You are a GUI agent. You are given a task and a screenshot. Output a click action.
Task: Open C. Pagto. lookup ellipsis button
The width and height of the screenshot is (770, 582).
* * *
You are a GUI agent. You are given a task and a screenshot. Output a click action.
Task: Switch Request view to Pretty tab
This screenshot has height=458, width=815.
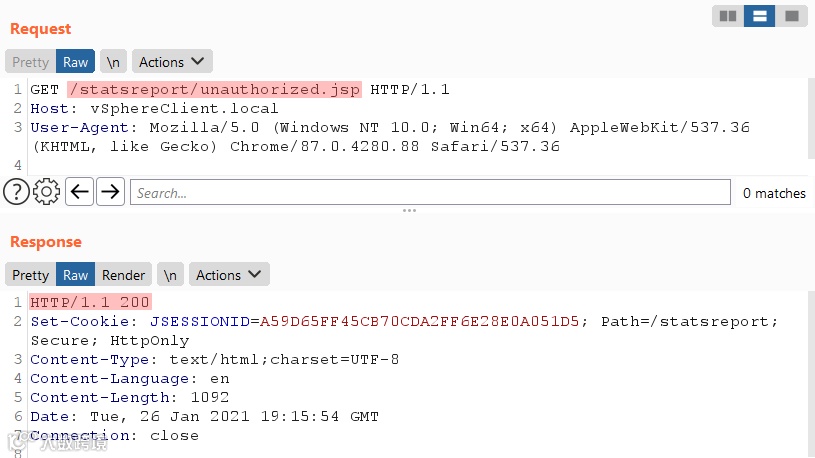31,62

Task directions >>
Starting at the line above that contains "Task: Open C. Pagto. lookup ellipsis button", write out each line exactly until the line that contains "The width and" has been written, and stop there.

Problem solution >>
Task: Open C. Pagto. lookup ellipsis button
The width and height of the screenshot is (770, 582).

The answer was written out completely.